When is it too early to start getting ready for the holidays, and is it possible to start celebrating too late?


Graphic by Joshua Awolade
Graphic by Joshua Awolade

There has been much debate for a while now over when it is considered too early or too late to start getting ready for the holiday season.

There has been a conception that the Christmas season must begin after Halloween, Remembrance Day and only when snow has blanketed our surroundings. Every other scenario is just unacceptable because it is too early.

So that begs the question: when is it too early to start getting ready for the holidays, and is it possible to start celebrating too late?

For me, once Halloween has come and gone, I begin to think it is acceptable to start humming Christmas tunes, but I don’t actively begin to prepare for the season just yet because I personally don’t feel like it is an appropriate time. When the snow finally hits the ground — creating that picturesque winter wonderland scenario — I decorate the Christmas tree, bake holiday goodies and start Christmas shopping.

It doesn’t matter to me whether the first snowfall happens at the beginning of November or at the end — that is when I acknowledge the holiday season is officially upon us.
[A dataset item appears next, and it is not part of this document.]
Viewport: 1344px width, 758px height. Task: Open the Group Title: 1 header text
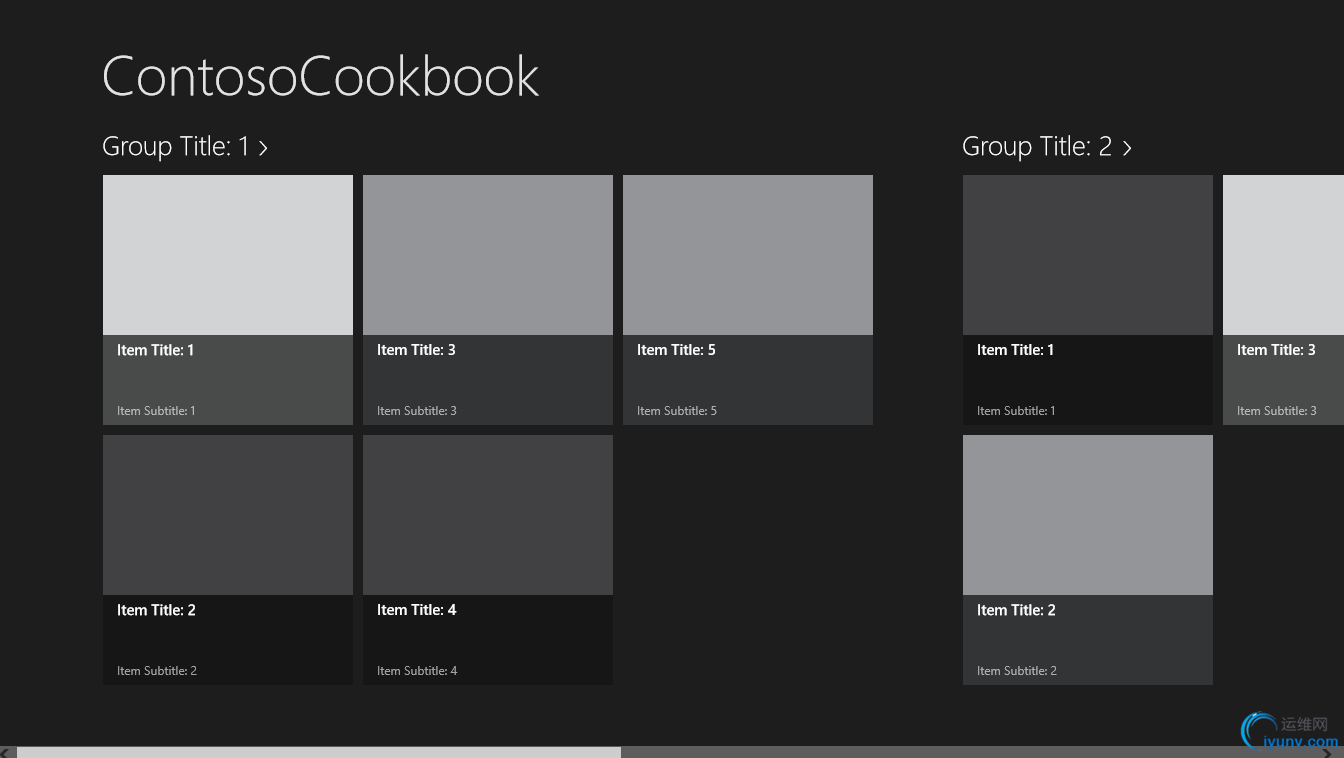(175, 147)
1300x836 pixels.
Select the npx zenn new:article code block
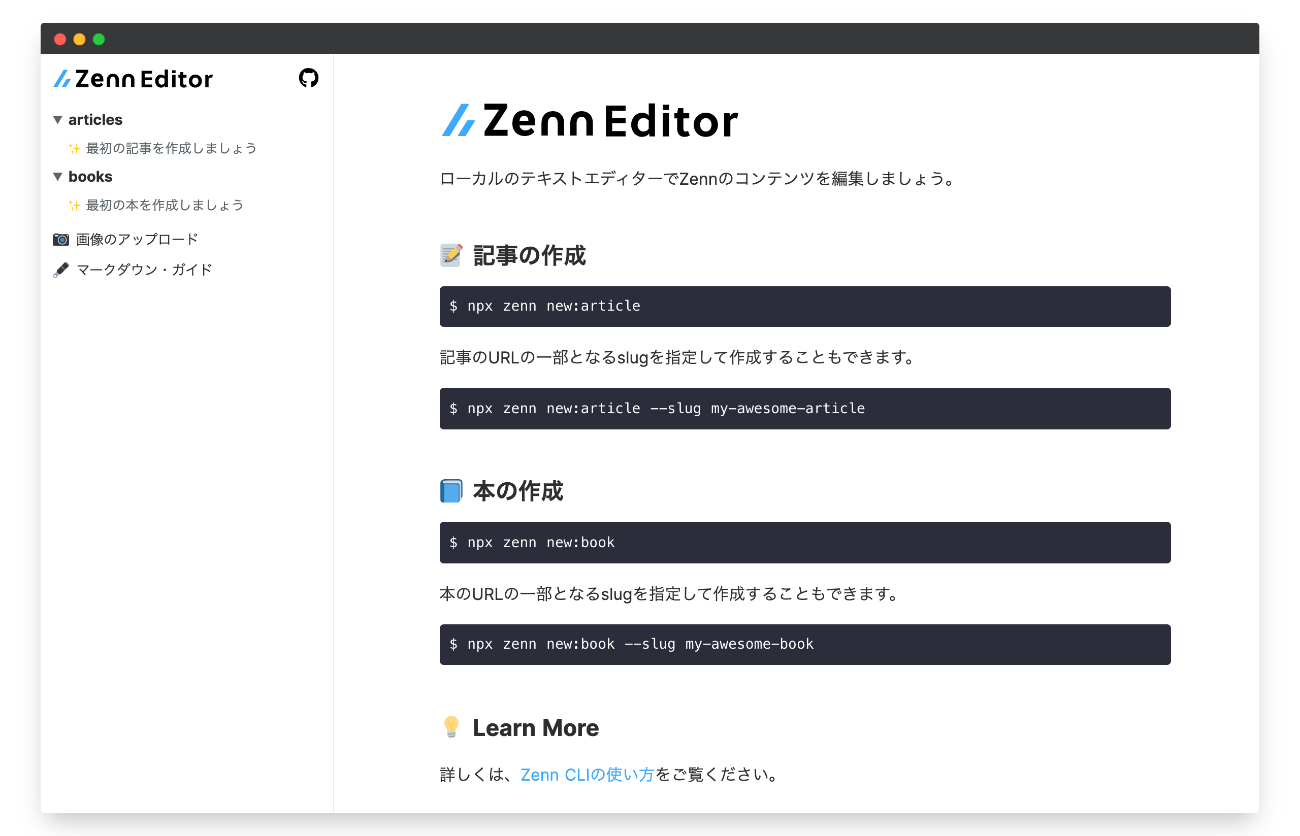pyautogui.click(x=805, y=306)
For a number of people though, the holiday season arises either much earlier or later than my own personal preferences. Some people will wait until Remembrance Day has passed, out of respect, while some who do not enjoy the celebration of Halloween will start to prepare as early as October.

The Starbucks Christmas drinks were sold just two days after Halloween this year and I overheard from people with conversations ranging from, “Halloween just finished, why are these being sold?” To other expressing their excitement that the holiday season was officially upon them.
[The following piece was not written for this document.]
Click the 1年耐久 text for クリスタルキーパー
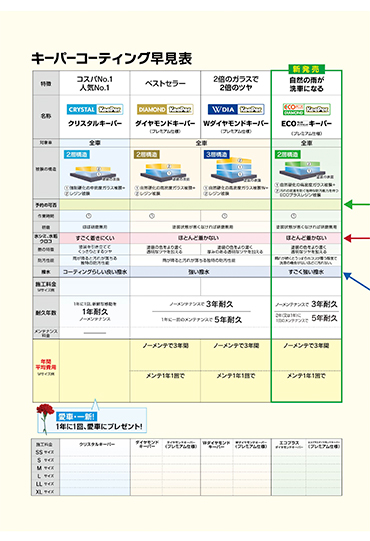(x=95, y=312)
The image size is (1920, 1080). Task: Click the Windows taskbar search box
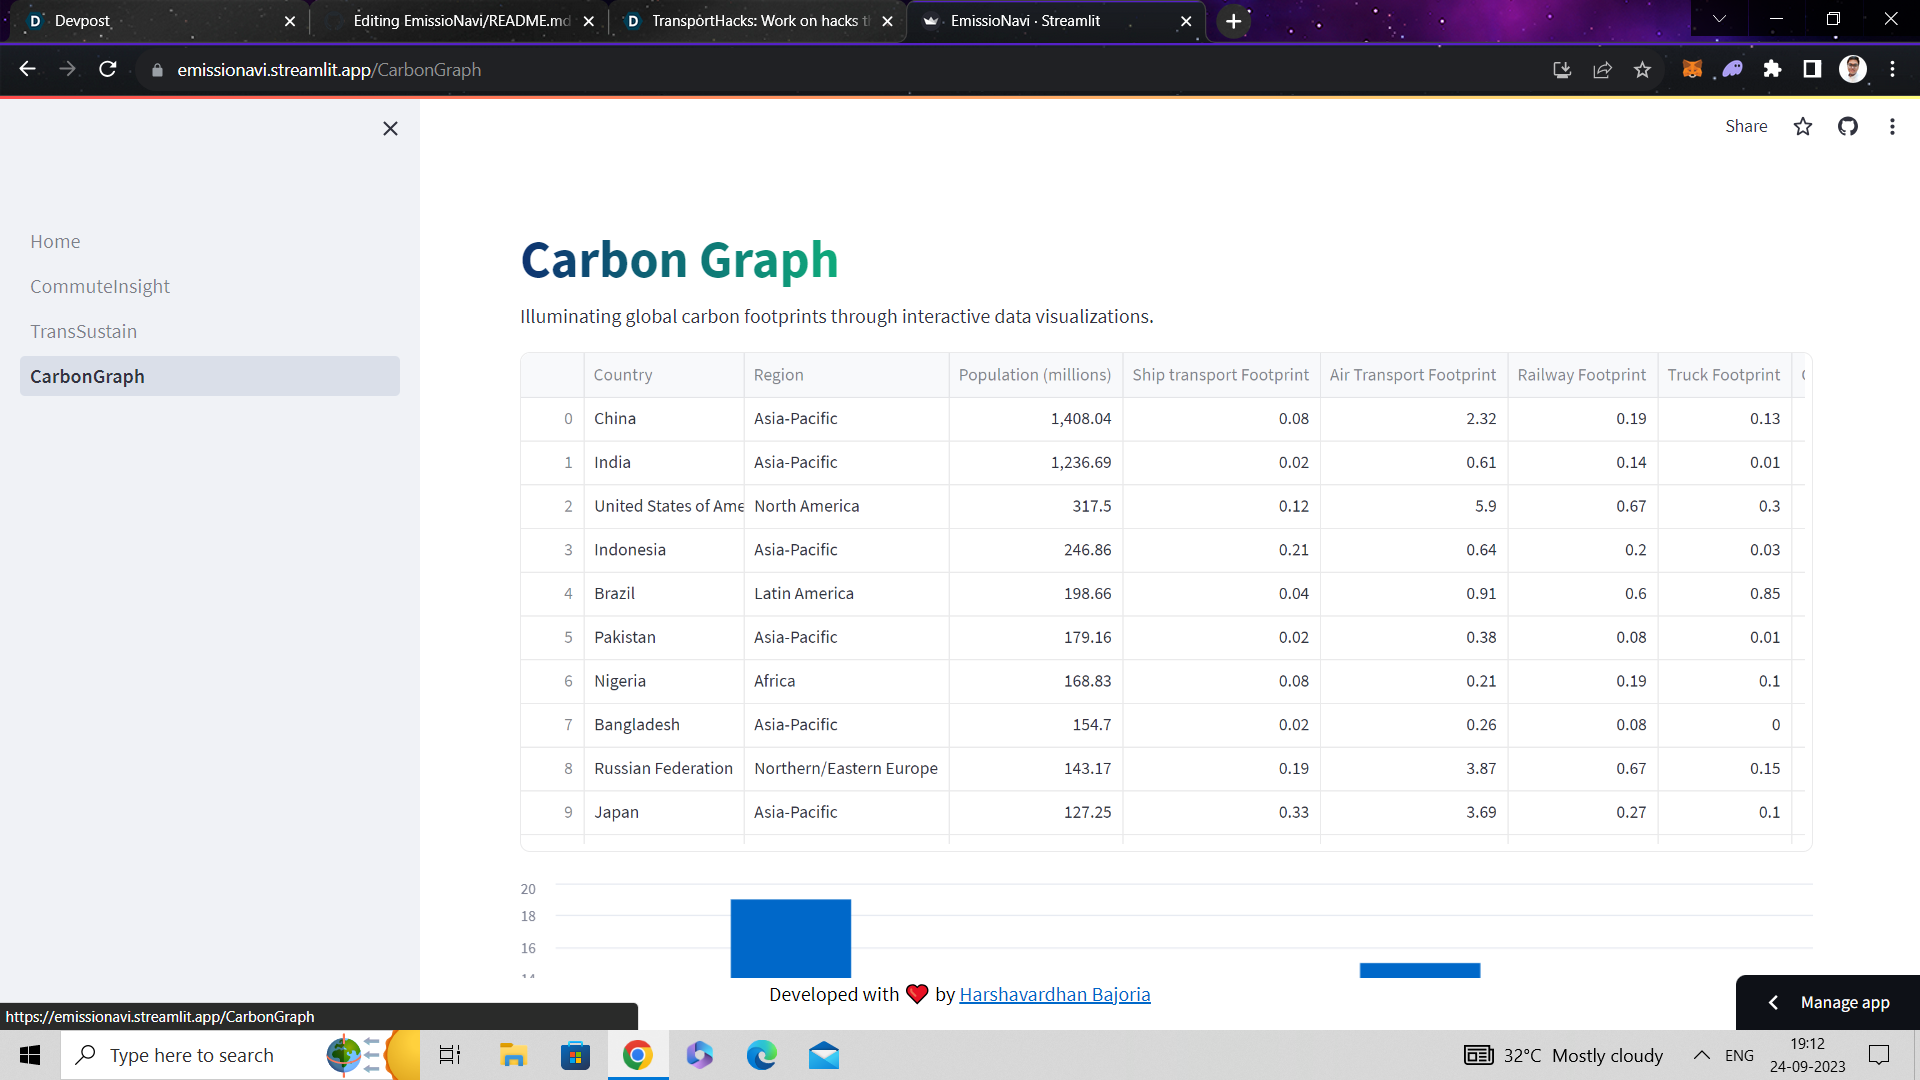(x=192, y=1055)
The fact of the matter is that the beginning of the holiday season is subjective for everybody.

There isn’t a correct date in which people must start celebrating the holidays or begin to make their plans in terms of Christmas shopping or baking.

The preparation of the holiday season is a matter of preferential taste.

If you meet someone who has been getting ready for the holiday season the second Halloween finished while you are waiting until the Santa Claus parade is aired, don’t tell them that they started celebrating too early. Wish them a “happy holidays” instead.